---------- Testo fornito ----------

La ricetta richiede solo due ingredienti: latte vaccino e formiche. Il risultato è uno yogurt con aromi inediti, molto più compositi rispetto a quelli cui è abituato il consumatore occidentale, con accenti fruttati, ma anche di muschio e di altri mille aromi che cambiano di volta in volta, perché derivano dall’olobionte* delle formiche. In più si tratta di uno yogurt che valorizza una sapienza antichissima, che arriva dai Balcani e dalla Turchia, e che ha un ottimo profilo di sostenibilità.
Dalla Danimarca alla Bulgaria
A raccontare questa storia sono stati i ricercatori dell’Università di Copenaghen, in Danimarca, che hanno creato un team di lavoro con Sevgi Mutlu Sirakova, antropologa della stessa università di origine bulgara, che ricordava la preparazione dello yogurt con le formiche fatta dalla sua famiglia e da altre del suo villaggio. I ricercatori hanno deciso di andare di persona a vedere come veniva preparato questo yogurt, in particolare dallo zio di Sevgi, in base alle indicazioni dei membri della comunità, e hanno descritto e documentato i passaggi con foto sulla rivista del gruppo Cell iScience.

Inizialmente quattro formiche rosse del legno (Formica rufa e polyctena) intere sono state immerse nel latte crudo riscaldato contenuto in un barattolo di vetro, e quest’ultimo è stato posto dentro il formicaio per una notte. Il mattino dopo il latte aveva già iniziato a inacidirsi e ad addensarsi, ed entro poche ore era pronto. Il sapore era erbaceo, leggermente aspro, con un retrogusto di grassi di animali nutriti a fieno.
Lo studio sullo yogurt di formica
Gli studiosi hanno quindi portato lo yogurt in laboratorio a Copenaghen, per capire esattamente che cosa contenesse, e come fosse avvenuta la fermentazione. Le indagini microbiologiche mostrato che le formiche hanno, nel loro olobionte, numerosi fermenti lattici e batteri che rilasciano acidi, compresi alcuni ceppi molto simili a quelli presenti nel lievito madre commerciale, che aiutano la fermentazione e la coagulazione del latte. Inoltre loro stesse producono e rilasciano acido formico, agente difensivo, che acidifica il latte e facilita ulteriormente la proliferazione dei batteri acidi e la coagulazione del latte. Di fatto, enzimi e acidi di batteri e formiche collaborano, hanno un’azione sinergica che agevola la fermentazione e la coagulazione del latte.

Per capire ancora meglio il fenomeno, ed esplorare la possibilità di sfruttarlo per produzioni non domestiche, gli autori hanno condotto una serie di test con formiche vive, congelate o congelate e disidratate, e hanno visto che solo quelle vive donano al latte le giuste proporzioni delle sostanze necessarie. Tuttavia, queste pongono qualche problema di sicurezza, perché possono talvolta avere parassiti o specie batteriche non del tutto innocue. Al tempo stesso, anche il congelamento e la disidratazione possono permettere ad alcune specie batteriche nocive di sopravvivere e riprendere a proliferare, se poste nel latte tiepido, oppure possono alterare le specie positive. per questo prodotto quello della sicurezza microbiologica è forse uno degli aspetti più delicati, se si pensa a una produzione non solo casalinga.

----------

§ **Il tuo compito**
Indica se ogni affermazione concorda con il testo sullo yogurt di formiche. Per ciascuna rispondi sì o no e riporta tra virgolette le parole del testo che lo stabiliscono.
1. Per preparare lo yogurt servono soltanto latte vaccino e formiche.
2. Il barattolo con il latte è stato lasciato nel formicaio per una settimana.
3. Nei test, le formiche congelate davano al latte le giuste proporzioni delle sostanze necessarie.

---------- Dati archiviati ----------

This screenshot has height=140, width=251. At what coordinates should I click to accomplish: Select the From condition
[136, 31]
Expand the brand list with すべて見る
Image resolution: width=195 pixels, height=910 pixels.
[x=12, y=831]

----------

§ **Soluzione dell'esercizio**
1. Sì: "La ricetta richiede solo due ingredienti: latte vaccino e formiche."
2. No: "quest’ultimo è stato posto dentro il formicaio per una notte."
3. No: "solo quelle vive donano al latte le giuste proporzioni delle sostanze necessarie."